> Your task
Write the listing below out again exactly, though only as far as the line with "Task: Expand the Выбор СРО dropdown", which is included.

> Records supplied
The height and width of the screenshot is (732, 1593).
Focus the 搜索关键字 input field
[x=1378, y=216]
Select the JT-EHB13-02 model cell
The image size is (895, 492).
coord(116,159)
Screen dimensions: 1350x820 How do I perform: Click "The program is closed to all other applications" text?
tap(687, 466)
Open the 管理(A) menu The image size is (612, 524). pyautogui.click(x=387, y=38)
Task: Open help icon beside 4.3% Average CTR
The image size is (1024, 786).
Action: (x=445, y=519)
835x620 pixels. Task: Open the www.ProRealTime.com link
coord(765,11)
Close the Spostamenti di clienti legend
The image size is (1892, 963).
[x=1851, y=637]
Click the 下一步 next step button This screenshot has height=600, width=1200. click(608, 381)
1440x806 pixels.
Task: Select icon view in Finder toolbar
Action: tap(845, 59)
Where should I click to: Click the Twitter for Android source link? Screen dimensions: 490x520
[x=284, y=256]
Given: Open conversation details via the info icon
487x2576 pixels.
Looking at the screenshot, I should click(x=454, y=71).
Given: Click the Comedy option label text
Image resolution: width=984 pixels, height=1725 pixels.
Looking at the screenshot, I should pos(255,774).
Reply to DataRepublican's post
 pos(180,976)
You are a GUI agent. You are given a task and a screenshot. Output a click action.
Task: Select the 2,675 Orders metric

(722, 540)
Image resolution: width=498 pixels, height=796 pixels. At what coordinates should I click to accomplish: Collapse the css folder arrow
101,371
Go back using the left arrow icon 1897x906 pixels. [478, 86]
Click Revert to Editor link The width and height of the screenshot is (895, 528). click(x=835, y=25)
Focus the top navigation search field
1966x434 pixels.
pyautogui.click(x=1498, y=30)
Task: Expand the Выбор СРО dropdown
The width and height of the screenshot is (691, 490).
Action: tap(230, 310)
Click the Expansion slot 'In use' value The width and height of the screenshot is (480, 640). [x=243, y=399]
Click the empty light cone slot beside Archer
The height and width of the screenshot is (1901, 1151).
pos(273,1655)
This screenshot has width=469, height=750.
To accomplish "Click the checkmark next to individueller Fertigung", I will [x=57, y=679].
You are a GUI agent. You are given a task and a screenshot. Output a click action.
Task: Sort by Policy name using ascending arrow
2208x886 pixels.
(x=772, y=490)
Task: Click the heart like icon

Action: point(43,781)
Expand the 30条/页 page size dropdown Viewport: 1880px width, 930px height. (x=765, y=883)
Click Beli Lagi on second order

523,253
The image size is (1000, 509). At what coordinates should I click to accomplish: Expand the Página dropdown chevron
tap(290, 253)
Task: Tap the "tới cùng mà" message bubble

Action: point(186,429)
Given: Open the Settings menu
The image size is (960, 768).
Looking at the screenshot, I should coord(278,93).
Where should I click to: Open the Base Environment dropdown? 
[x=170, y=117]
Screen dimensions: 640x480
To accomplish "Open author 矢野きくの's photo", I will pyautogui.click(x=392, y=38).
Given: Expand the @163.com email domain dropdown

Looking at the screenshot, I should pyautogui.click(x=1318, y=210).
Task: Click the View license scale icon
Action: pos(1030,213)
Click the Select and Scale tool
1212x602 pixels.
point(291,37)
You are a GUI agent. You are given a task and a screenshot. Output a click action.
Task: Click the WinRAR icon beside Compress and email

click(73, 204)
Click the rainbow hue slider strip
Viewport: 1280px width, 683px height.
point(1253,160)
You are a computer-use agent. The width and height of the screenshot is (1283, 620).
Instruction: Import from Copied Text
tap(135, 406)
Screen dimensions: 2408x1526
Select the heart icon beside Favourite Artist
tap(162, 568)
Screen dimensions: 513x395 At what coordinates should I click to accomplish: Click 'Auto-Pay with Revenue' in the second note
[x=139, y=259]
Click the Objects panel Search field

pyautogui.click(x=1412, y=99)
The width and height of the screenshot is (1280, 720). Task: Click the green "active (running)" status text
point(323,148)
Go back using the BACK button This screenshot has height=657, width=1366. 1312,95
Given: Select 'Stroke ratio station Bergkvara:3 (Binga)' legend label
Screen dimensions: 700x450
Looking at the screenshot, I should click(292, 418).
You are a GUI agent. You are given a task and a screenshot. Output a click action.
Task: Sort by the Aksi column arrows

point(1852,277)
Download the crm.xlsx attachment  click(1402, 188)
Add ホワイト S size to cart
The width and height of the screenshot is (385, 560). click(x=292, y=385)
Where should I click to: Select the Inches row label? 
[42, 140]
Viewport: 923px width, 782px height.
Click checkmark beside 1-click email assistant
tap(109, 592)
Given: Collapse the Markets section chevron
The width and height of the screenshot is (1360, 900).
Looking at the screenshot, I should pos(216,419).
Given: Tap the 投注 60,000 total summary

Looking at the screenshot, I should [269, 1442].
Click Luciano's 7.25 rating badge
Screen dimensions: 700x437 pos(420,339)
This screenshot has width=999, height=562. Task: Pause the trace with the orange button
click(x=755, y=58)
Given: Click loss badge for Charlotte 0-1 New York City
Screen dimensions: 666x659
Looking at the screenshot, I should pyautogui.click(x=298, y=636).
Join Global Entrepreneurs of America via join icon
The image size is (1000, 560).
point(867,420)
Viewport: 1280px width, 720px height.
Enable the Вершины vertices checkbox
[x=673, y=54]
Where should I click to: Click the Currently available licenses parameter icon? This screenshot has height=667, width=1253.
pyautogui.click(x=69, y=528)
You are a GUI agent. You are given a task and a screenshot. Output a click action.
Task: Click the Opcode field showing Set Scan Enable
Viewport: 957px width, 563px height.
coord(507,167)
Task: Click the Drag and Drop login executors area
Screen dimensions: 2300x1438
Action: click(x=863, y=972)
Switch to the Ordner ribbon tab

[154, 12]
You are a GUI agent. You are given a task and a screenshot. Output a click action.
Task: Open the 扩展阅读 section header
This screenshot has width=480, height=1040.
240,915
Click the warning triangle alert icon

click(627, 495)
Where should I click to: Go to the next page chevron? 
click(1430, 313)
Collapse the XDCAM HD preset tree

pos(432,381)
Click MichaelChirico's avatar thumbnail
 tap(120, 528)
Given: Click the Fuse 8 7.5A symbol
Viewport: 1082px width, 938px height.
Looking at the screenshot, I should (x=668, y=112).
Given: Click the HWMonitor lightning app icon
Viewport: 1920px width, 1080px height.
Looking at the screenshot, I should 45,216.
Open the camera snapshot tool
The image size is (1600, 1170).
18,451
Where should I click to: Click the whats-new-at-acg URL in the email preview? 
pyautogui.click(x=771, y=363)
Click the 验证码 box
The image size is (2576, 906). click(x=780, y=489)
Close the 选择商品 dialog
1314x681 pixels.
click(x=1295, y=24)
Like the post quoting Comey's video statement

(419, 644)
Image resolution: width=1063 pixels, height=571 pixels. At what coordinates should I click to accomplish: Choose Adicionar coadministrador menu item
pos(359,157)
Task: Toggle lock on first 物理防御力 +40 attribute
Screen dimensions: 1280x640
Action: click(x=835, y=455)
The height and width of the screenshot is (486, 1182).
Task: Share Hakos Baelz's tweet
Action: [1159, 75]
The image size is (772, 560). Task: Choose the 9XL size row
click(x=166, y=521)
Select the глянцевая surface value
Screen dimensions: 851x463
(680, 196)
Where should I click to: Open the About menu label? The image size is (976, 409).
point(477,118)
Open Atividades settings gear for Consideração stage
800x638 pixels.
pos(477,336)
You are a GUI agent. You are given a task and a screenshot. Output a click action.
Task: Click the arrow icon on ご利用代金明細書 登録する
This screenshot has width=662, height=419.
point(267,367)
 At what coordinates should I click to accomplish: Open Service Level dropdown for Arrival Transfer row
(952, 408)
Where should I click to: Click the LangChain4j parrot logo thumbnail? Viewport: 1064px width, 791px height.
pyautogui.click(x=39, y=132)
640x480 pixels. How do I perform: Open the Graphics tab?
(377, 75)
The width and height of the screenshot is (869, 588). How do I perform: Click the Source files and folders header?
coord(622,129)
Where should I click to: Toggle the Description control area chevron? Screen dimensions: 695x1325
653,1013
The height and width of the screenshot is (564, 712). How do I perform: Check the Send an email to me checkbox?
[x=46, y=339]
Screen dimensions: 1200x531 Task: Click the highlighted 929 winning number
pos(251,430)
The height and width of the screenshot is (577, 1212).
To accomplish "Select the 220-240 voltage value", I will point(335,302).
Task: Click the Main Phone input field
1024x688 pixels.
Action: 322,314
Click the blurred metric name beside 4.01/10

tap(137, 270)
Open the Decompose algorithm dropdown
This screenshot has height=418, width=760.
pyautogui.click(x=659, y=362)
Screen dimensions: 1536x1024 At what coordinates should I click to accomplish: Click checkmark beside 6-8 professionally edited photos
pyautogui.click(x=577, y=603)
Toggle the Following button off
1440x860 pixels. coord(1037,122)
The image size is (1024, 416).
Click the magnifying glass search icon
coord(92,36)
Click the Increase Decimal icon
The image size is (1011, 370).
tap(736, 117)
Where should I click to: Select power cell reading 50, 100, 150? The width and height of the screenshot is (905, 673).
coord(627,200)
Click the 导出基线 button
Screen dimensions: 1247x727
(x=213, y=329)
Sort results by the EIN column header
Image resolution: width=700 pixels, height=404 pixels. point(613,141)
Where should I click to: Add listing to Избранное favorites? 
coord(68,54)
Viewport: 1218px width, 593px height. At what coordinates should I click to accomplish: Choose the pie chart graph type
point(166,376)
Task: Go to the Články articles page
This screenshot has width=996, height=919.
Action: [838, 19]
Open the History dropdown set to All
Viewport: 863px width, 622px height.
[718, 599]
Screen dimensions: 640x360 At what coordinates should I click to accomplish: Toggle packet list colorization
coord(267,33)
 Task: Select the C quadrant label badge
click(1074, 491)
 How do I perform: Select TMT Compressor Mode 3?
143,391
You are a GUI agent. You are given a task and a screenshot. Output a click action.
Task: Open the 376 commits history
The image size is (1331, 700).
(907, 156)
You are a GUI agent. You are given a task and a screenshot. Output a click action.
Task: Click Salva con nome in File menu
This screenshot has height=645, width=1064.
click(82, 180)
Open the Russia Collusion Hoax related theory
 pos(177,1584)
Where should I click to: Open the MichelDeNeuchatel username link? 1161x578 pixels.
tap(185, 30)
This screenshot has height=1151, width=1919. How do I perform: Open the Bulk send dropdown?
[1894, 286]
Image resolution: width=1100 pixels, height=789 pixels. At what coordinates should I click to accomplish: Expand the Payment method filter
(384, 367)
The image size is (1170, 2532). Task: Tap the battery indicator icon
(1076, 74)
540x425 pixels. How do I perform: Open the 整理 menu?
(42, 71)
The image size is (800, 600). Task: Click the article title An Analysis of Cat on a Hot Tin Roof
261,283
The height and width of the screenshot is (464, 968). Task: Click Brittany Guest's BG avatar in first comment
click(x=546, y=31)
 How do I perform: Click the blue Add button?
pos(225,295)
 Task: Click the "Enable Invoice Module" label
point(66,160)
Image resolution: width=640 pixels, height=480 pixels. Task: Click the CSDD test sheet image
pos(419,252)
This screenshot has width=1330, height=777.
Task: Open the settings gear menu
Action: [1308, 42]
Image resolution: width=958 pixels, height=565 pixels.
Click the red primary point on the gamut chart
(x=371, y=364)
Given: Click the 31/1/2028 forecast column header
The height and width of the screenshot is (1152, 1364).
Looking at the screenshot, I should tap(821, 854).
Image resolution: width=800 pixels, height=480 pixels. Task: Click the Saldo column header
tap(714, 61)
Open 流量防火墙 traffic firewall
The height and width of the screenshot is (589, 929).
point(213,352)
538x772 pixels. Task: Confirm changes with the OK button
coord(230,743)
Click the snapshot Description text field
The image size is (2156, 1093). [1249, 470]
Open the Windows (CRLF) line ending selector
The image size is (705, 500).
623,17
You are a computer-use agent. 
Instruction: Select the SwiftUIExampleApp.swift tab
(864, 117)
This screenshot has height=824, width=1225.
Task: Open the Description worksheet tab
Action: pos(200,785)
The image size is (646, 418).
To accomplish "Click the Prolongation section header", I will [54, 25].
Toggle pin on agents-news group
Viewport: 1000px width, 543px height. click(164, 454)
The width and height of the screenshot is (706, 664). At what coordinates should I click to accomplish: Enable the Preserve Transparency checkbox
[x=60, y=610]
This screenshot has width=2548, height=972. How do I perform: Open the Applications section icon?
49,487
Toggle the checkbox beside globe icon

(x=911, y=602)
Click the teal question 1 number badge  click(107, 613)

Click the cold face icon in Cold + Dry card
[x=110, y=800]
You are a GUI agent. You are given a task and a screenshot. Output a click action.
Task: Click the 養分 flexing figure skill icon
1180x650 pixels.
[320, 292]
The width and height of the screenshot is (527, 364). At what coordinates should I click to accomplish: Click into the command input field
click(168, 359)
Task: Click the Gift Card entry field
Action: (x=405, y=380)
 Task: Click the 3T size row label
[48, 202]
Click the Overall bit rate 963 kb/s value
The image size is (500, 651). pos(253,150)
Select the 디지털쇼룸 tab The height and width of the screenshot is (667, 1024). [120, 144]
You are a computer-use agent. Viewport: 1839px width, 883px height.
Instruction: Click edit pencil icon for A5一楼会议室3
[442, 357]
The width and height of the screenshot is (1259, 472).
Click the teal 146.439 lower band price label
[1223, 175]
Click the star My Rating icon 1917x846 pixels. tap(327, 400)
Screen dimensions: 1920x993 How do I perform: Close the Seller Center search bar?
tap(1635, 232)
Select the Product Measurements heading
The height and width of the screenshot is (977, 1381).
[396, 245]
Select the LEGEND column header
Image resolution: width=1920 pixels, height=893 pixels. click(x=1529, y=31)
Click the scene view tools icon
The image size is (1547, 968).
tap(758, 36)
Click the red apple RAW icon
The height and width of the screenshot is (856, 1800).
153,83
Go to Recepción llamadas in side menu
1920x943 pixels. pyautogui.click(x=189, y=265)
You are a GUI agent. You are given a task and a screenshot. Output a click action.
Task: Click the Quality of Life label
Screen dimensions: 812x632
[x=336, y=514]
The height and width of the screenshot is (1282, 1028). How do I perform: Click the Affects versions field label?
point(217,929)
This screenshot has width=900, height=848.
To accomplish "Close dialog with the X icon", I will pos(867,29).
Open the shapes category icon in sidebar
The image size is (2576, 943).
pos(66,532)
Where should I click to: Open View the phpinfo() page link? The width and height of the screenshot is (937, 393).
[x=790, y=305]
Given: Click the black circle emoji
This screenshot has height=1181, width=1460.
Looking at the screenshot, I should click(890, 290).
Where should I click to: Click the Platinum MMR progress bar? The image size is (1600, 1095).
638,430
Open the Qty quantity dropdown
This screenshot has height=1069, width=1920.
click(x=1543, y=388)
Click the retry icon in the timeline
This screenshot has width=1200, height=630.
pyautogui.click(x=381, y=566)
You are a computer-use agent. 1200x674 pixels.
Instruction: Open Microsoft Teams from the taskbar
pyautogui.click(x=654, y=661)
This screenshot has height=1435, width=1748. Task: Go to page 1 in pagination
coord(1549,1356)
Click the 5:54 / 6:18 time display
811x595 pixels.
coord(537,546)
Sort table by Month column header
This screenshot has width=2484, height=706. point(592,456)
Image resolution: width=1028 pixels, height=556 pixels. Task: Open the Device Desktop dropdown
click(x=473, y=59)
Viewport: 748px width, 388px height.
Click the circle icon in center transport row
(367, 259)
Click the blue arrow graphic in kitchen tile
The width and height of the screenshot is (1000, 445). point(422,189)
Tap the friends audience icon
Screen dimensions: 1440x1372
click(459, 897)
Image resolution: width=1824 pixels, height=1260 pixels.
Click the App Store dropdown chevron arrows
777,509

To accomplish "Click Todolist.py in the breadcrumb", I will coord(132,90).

> Response to this exercise
The height and width of the screenshot is (732, 1593).
Focus the 搜索关键字 input field
[x=1378, y=216]
Select the JT-EHB13-02 model cell
The image size is (895, 492).
coord(116,159)
Screen dimensions: 1350x820 How do I perform: Click "The program is closed to all other applications" text?
tap(687, 466)
Open the 管理(A) menu The image size is (612, 524). pyautogui.click(x=387, y=38)
Task: Open help icon beside 4.3% Average CTR
The image size is (1024, 786).
Action: (x=445, y=519)
835x620 pixels. Task: Open the www.ProRealTime.com link
coord(765,11)
Close the Spostamenti di clienti legend
The image size is (1892, 963).
[x=1851, y=637]
Click the 下一步 next step button This screenshot has height=600, width=1200. click(608, 381)
1440x806 pixels.
Task: Select icon view in Finder toolbar
Action: tap(845, 59)
Where should I click to: Click the Twitter for Android source link? Screen dimensions: 490x520
[x=284, y=256]
Given: Open conversation details via the info icon
487x2576 pixels.
Looking at the screenshot, I should click(x=454, y=71).
Given: Click the Comedy option label text
Image resolution: width=984 pixels, height=1725 pixels.
Looking at the screenshot, I should pos(255,774).
Reply to DataRepublican's post
 pos(180,976)
You are a GUI agent. You are given a task and a screenshot. Output a click action.
Task: Select the 2,675 Orders metric

(722, 540)
Image resolution: width=498 pixels, height=796 pixels. At what coordinates should I click to accomplish: Collapse the css folder arrow
101,371
Go back using the left arrow icon 1897x906 pixels. [478, 86]
Click Revert to Editor link The width and height of the screenshot is (895, 528). click(x=835, y=25)
Focus the top navigation search field
1966x434 pixels.
pyautogui.click(x=1498, y=30)
Task: Expand the Выбор СРО dropdown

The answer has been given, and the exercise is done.